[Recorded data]
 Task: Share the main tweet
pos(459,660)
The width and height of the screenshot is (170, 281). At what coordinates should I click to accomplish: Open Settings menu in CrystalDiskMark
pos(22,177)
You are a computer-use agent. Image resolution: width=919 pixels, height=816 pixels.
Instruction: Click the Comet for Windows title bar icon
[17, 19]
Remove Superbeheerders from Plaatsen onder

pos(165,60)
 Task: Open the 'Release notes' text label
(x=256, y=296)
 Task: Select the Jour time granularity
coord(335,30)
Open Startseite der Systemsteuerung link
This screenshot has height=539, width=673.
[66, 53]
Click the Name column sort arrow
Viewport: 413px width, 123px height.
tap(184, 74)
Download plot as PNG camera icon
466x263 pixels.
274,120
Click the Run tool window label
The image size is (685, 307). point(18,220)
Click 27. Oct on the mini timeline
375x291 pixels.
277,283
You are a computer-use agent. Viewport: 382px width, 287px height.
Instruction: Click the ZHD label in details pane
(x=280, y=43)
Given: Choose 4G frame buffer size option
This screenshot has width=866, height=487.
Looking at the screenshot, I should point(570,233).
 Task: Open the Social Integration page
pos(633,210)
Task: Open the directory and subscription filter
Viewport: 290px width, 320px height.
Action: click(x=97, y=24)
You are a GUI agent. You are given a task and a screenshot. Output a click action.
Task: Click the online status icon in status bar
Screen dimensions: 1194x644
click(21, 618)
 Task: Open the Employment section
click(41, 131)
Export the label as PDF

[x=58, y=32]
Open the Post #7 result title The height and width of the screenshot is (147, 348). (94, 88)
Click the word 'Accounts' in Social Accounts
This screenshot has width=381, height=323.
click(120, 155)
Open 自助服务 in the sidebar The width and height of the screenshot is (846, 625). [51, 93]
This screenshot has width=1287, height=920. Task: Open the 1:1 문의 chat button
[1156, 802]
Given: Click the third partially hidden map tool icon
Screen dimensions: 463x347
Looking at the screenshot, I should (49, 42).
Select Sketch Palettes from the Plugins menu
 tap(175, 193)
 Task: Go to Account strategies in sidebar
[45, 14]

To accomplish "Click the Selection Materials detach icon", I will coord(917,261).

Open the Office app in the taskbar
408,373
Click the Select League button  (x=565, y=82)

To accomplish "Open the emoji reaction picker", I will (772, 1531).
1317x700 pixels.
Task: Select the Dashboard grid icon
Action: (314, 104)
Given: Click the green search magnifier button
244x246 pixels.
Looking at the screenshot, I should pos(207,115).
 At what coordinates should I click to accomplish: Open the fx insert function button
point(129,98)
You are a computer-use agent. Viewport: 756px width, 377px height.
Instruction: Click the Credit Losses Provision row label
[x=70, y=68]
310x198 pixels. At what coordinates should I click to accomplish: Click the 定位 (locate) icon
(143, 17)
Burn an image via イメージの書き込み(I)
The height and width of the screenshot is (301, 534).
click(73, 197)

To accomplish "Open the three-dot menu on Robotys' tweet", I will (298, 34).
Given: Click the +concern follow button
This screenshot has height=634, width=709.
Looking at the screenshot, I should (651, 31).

» WORK TO BE COMPLETED
Reproduce, without any change, the portion of the material above that opens with the line containing "You are a computer-use agent. Viewport: 382px" and closes with the line containing "Looking at the screenshot, I should point(570,233).", including both of those lines.

» EXERCISE SOLUTION
You are a computer-use agent. Viewport: 382px width, 287px height.
Instruction: Click the ZHD label in details pane
(x=280, y=43)
Given: Choose 4G frame buffer size option
This screenshot has width=866, height=487.
Looking at the screenshot, I should point(570,233).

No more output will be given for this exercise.